┏━━
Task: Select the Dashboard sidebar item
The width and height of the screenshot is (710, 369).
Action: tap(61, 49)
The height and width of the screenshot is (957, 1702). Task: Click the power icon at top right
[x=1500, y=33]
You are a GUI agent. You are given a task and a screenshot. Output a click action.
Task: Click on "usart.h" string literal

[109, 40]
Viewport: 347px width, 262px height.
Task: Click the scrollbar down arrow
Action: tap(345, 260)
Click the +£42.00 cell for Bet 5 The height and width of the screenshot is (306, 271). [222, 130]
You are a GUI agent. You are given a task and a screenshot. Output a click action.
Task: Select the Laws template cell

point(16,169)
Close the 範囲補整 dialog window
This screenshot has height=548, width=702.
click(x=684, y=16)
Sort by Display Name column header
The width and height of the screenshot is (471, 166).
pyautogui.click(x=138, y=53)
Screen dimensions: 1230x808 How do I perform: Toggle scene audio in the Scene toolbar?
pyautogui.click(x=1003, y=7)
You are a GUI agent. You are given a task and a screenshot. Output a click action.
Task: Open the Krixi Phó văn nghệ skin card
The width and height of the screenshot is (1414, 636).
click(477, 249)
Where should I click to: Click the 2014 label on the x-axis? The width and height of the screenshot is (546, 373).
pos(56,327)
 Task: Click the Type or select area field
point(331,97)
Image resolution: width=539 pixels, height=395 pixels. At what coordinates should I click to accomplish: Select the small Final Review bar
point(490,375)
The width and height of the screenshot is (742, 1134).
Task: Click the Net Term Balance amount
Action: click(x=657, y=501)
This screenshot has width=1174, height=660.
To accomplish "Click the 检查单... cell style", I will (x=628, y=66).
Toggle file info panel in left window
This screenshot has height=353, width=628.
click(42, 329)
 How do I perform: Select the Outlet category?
┗━━
- [ACTIVITY]:
Transcribe exactly the line containing "The width and height of the screenshot is (1414, 636)." and all remaining lines of the material, ending with the last one.

- [EXERCISE ANSWER]:
The width and height of the screenshot is (1414, 636).
click(477, 249)
Where should I click to: Click the 2014 label on the x-axis? The width and height of the screenshot is (546, 373).
pos(56,327)
 Task: Click the Type or select area field
point(331,97)
Image resolution: width=539 pixels, height=395 pixels. At what coordinates should I click to accomplish: Select the small Final Review bar
point(490,375)
The width and height of the screenshot is (742, 1134).
Task: Click the Net Term Balance amount
Action: click(x=657, y=501)
This screenshot has width=1174, height=660.
To accomplish "Click the 检查单... cell style", I will (x=628, y=66).
Toggle file info panel in left window
This screenshot has height=353, width=628.
click(42, 329)
 How do I perform: Select the Outlet category?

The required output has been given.